Polymer-Coated Polymeric (PCP) Microneedles for Controlled Dermal Delivery of 5-Fluorouracil.

Polymeric microneedles were prepared with Polyvinyl Pyrrolidone (PVP) K-30 using the mold casting technique. The core microneedles were coated with Eudragit E-100 by dip and spin method. The amount of 5-fluorouracil (FU) loaded in the core microneedles was 604 ± 35.4 µg. The coating thickness was 24.12 ± 1.12 µm. The objective was to deliver the 5-FU gradually in a controlled release manner at the target site in the sub-stratum corneum layer. This approach is anticipated to improve the safety and efficacy of topical melanoma treatment. The release of the drug was prolonged for up to 3 h from the polymer-coated polymeric (PCP) microneedles. The entire amount was found to release within 15 min in uncoated MNs. Likewise, the permeation of the drug from the uncoated microneedles was rapid, whereas the PCP microneedles were able to prolong the permeation up to 420 min. The PCP microneedles were subjected to stability studies at 25°C ± 2°C/60%RH, and 40°C ± 2°C/75%RH condition for 3 months. The formulations were found intact, and the release rate was not significantly different form the fresh formulation. The drug content was found to meet the acceptability criteria as well (98.12 ± 1.8% and 97.8 ± 2.1% at 25 and 40°C respectively after 3 months). Overall, this study demonstrated the feasibility of fabrication of PCP microneedles using Eudragit E100 for intraregional controlled delivery of drugs.

Polymer Coated Polymeric (PCP) Microneedles for Controlled Delivery of Drugs (Dermal and Intravitreal).

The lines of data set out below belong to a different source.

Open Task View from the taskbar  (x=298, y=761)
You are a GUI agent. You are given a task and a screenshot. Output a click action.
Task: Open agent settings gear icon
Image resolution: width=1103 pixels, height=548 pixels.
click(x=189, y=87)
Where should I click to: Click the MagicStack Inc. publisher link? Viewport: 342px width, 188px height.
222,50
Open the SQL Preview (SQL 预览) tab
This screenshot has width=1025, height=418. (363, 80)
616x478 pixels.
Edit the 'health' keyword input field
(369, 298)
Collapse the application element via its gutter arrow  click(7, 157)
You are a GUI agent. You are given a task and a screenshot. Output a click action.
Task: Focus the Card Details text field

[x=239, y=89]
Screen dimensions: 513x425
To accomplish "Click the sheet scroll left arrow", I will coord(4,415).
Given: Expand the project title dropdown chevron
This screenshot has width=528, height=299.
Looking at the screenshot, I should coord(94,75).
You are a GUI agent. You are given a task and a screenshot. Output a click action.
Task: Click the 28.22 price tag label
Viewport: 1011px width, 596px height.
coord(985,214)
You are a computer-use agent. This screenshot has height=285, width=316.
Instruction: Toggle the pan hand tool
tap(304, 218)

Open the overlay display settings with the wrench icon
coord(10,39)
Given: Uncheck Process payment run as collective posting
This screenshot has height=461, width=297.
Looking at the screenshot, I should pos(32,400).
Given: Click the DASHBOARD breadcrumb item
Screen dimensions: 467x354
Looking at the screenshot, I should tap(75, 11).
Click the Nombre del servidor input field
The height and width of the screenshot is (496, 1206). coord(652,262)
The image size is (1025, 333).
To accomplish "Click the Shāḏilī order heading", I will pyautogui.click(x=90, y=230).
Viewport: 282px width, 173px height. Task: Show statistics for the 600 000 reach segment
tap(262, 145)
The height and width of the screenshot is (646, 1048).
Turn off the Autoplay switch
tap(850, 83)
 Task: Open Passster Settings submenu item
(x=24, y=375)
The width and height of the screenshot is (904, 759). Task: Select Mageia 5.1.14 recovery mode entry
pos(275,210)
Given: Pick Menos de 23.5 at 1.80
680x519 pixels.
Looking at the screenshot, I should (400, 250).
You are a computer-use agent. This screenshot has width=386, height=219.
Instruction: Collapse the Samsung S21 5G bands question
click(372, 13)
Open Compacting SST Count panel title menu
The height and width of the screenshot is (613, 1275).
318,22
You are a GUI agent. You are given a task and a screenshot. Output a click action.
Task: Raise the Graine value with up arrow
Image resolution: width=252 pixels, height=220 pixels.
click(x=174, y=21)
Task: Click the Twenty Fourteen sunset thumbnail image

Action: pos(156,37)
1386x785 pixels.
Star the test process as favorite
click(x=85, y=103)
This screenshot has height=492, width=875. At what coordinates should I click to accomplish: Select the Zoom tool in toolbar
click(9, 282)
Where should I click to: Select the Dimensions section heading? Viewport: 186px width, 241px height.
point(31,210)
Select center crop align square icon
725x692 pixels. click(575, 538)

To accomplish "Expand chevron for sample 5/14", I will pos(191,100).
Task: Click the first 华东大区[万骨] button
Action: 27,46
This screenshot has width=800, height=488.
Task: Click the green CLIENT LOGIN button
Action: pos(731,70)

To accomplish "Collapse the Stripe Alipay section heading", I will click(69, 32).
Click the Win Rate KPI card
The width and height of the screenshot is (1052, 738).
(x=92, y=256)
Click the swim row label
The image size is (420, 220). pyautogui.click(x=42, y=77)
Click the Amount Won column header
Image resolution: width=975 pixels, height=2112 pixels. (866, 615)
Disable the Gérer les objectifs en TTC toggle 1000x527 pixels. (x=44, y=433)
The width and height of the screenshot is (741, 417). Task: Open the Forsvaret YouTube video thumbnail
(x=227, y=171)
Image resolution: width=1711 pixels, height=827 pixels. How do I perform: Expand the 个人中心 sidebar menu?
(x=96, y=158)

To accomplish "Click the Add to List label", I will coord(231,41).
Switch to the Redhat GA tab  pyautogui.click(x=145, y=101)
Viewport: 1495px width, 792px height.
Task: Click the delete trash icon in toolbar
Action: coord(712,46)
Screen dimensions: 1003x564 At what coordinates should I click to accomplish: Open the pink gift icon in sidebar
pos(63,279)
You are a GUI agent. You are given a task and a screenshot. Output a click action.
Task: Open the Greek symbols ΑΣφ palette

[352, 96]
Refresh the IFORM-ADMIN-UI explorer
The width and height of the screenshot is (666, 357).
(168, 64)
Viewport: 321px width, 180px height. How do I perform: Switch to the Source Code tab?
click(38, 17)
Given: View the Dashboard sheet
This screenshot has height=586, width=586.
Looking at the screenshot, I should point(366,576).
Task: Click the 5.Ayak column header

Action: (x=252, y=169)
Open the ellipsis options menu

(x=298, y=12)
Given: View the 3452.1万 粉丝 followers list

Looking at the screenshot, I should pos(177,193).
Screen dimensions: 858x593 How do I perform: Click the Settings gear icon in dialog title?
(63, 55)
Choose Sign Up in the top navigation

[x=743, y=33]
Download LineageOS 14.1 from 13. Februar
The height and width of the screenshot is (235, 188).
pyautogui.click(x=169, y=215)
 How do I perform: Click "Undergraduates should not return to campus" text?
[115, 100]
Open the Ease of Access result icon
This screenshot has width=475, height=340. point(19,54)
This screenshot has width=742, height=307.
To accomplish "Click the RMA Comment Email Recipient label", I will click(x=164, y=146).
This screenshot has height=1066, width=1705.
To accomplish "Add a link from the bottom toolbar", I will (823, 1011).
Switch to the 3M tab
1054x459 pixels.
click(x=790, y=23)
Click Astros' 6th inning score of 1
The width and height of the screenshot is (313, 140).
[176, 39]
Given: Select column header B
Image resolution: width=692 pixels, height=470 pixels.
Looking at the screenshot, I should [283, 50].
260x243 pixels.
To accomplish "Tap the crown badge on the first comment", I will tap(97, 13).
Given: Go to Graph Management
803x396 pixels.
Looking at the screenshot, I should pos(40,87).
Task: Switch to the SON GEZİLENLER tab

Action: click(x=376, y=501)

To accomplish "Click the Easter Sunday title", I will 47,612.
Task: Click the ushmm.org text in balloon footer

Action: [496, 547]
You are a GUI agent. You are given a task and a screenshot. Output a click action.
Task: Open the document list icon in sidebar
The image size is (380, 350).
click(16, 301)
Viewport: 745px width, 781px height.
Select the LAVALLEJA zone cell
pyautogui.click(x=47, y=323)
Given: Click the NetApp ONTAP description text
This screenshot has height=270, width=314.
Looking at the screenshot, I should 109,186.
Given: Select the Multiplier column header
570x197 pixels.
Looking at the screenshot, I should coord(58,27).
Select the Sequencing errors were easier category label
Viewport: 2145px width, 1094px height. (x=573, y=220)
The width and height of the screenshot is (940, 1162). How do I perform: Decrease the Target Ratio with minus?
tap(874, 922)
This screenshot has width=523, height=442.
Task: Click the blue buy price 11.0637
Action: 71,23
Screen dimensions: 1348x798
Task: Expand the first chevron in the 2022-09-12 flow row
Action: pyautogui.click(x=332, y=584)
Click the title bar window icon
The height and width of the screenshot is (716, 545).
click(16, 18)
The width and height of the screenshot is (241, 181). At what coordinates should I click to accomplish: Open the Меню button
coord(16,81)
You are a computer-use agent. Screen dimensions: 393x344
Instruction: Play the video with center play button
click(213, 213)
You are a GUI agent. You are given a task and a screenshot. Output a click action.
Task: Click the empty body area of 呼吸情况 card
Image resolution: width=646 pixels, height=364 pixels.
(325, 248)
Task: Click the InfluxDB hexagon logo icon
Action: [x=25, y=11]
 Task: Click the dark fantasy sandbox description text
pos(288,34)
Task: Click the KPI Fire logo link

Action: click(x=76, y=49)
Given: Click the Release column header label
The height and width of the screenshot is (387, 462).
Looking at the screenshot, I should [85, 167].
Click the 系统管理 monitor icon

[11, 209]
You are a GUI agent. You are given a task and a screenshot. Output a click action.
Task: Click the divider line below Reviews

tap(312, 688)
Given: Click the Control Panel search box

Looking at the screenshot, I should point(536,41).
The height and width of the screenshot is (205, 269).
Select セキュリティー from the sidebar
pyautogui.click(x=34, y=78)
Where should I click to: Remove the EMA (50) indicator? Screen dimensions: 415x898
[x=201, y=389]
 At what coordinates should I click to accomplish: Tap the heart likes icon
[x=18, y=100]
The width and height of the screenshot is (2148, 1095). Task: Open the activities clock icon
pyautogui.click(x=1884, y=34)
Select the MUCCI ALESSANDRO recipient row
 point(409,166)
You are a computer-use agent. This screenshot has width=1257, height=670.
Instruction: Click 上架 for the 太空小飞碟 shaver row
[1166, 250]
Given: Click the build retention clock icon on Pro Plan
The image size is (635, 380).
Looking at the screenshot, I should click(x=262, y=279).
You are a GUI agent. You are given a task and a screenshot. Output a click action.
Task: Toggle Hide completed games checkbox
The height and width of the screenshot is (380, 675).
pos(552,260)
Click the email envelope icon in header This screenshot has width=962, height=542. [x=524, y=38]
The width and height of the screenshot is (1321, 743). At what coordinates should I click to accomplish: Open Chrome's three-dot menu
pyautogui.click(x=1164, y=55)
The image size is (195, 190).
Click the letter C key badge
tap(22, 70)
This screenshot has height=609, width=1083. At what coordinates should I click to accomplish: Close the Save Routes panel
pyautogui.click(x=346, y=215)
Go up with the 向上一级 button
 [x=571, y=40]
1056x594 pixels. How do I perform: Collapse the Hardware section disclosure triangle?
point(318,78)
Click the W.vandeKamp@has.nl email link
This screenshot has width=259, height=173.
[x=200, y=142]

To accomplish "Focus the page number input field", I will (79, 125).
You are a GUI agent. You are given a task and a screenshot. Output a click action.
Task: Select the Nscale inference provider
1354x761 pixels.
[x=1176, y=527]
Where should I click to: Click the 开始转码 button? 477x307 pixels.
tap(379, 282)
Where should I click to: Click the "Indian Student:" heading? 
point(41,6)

Microneedles are used to deliver drugs topically across the skin and mucous membranes. Dissolvable microneedles are made using soluble polymers, which disintegrates in the tissue and release the entire payload instantaneously including the polymer construct. Often, a slow release of drug into the tissue is desirable to overcome the severity of side effects at the site of administration as well as systemic adverse effects. In addition, controlled release of active pharmaceutical ingredient (API) only (not the excipients) is safe and effective particularly when the drug delivery is intended to sensitive organs like the eye. In this project, the feasibility of fabricating polymer coated polymeric (PCP) microneedles to achieve a gradual release of only the active ingredient from the device was investigated. The potential application of such PCP microneedles in the dermal and intravitreal drug delivery was also explored using animal tissue models. The PCP microneedles were found to be intact even after prolonged contact with the release medium. The time at which 50% (T50%) of dextran (10 K) was released in case of microneedles prepared using 20% of core polymer (PVP-K30) was about 15 min versus less than 5 min in the case of uncoated microneedles. Whereas when the core polymer concentration was increased to 50%, the T50% was increased to 90 min. The rate of release depended on the polymer molecular weight grade. The rate of drug release was not influenced by the total amount of concentration of dextran. The PCP microneedles of lidocaine hydrochloride could constantly release the drug for up to 9 h in the skin tissue. Likewise, the PCP microneedles infused voriconazole, intravitreally for 6 h.